The three monks and four nuns were from the Saint Giorgi Monastery in the village of Azhara, located in the Kodori Gorge, the only part of Abkhazia that was controlled by the central Georgian Government before the August Russian-Georgian conflict. When Georgian troops were driven out of the area the monastery and its residents stayed. “[After the August conflict] we proposed to the Georgian ‘priests’ that they accept the regulations of the Abkhazian Orthodox Church and continue to serve in Azhara, however they refused,” stated the head of the so-called Abkhazian Eparchy Vissarion Aplua, as quoted by the Apsnypress news agency on April 3. “Instead of undertaking spiritual activities they were convincing residents of the [Kodori] Gorge that Abkhazia is Georgia. To prevent any kind of provocation we have decided to send them to Georgia so they can continue their service to the Georgian Church,” said Aplua, adding that the monastics were occupied in “politicking not spiritual service.”
The Abkhazian side denies that the monastics were subjected to any kind of physical abuse. “The priests stated that they don’t recognize the Government of Abkhazia and the Abkhazian Church and that they obey only the Georgian Orthodox Church, so we have proposed to them that they return to its fold,” said Sergey Jonua, the so-called Special Representative of the Abkhazian President in Kodori Gorge.
The Georgian Orthodox Church has confirmed the forced exile of the Georgian monks and nuns. They have already arrived in Tbilisi, where they met Georgian Patriarch Ilia II on April 5. Ilia II blessed them and expressed the hope that they will be able to return to their church soon. The Patriarch also ordained one of the ousted monks, Father Ioane, as an Archbishop. “There are people in Abkhazia today who have forgotten our kindness and my personal kindness and are oppressing Georgians. The monastics have been ousted from Abkhazia and I want to console them and tell them that Abkhazia is an indivisible part of Georgia and will never be separated from Georgia,” Ilia II said in Tbilisi.

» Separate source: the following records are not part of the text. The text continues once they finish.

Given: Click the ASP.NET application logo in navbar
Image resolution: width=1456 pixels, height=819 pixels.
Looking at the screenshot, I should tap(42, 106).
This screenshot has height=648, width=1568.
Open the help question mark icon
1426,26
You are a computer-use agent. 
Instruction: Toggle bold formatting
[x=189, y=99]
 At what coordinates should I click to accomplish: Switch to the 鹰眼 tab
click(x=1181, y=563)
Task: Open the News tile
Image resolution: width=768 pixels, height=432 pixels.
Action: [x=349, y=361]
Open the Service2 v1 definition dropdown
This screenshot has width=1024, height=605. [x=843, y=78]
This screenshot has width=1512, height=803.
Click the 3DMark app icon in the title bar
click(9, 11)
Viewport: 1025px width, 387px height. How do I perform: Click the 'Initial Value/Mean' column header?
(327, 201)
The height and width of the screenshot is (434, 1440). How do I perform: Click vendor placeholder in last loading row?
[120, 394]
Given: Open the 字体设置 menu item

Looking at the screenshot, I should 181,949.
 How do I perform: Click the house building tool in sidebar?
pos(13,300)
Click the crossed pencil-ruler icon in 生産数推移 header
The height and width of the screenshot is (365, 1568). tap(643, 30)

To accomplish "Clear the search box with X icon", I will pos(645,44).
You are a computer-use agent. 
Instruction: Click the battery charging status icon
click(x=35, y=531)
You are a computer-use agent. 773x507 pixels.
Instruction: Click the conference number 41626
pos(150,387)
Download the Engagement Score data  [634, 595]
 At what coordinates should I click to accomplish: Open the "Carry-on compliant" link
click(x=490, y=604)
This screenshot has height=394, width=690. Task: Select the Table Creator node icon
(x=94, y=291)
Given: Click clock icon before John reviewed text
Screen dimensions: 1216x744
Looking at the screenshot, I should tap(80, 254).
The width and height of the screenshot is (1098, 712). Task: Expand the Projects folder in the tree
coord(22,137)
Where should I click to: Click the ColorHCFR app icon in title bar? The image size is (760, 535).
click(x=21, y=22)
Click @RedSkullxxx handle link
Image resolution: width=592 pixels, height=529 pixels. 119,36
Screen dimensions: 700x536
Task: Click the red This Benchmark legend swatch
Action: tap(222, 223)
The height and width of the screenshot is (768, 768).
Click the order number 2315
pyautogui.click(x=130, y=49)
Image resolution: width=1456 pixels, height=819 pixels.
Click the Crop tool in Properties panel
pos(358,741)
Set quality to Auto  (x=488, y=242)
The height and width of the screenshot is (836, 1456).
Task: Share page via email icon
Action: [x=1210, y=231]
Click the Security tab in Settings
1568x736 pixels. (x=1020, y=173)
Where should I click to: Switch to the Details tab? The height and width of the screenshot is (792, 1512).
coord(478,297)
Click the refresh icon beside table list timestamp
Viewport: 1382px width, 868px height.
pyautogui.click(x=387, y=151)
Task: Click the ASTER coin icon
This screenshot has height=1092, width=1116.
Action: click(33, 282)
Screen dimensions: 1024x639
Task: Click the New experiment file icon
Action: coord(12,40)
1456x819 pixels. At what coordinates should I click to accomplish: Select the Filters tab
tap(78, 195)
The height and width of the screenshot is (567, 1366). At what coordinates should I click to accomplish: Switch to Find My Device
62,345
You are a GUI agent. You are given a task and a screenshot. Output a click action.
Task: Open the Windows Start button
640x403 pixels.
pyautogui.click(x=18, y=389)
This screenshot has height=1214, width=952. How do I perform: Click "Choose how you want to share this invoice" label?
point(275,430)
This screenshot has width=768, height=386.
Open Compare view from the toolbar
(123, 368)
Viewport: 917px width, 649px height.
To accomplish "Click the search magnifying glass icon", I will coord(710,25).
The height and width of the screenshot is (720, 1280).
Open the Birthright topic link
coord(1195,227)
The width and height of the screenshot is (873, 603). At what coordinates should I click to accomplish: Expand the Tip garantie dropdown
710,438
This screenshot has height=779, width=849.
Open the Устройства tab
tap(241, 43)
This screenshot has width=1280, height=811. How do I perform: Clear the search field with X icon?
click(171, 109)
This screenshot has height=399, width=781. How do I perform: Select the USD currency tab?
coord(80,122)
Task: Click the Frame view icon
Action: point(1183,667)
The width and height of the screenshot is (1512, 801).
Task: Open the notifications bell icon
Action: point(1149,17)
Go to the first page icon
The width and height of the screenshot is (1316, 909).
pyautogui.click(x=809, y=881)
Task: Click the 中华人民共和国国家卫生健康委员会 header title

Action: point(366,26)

The Tbilisi-backed Abkhazian Government-in-Exile called this incident “outrageous.” “This happens when the Abkhazian side is saying that it agrees to accept refugees and confirms this position at the Geneva negotiations. This fact clearly shows that the Abkhazian side is absolutely not ready to see refugees return to secure conditions,” said the head of the Abkhazian de jure Government Malkhaz Akishbaia. He also promised to provide assistance to the nuns and monks from the Azhara monastery. “They will continue their service to the Georgian Church,” he stated on April 5. The separatist authorities have already announced that the Georgian monks will be replaced by representatives of the unrecognized Abkhazian Orthodox Eparchy.
Abkhazia and South Ossetia are two Georgian breakaway regions who declared their independence from Georgia soon after the collapse of the Soviet Union. On August 26 2008, after a conflict with Georgia, the Russian Federation recognized the independence of the regions. This step was however condemned by the international community. The Abkhazian and South Ossetian churches also announced their “independence” and expressed a wish to join the Russian Orthodox Church. However the late Russian Patriarch Alexey II declined their request, recognizing Abkhazia and South Ossetia as “historic territories of the ancient Georgian Orthodox Church.”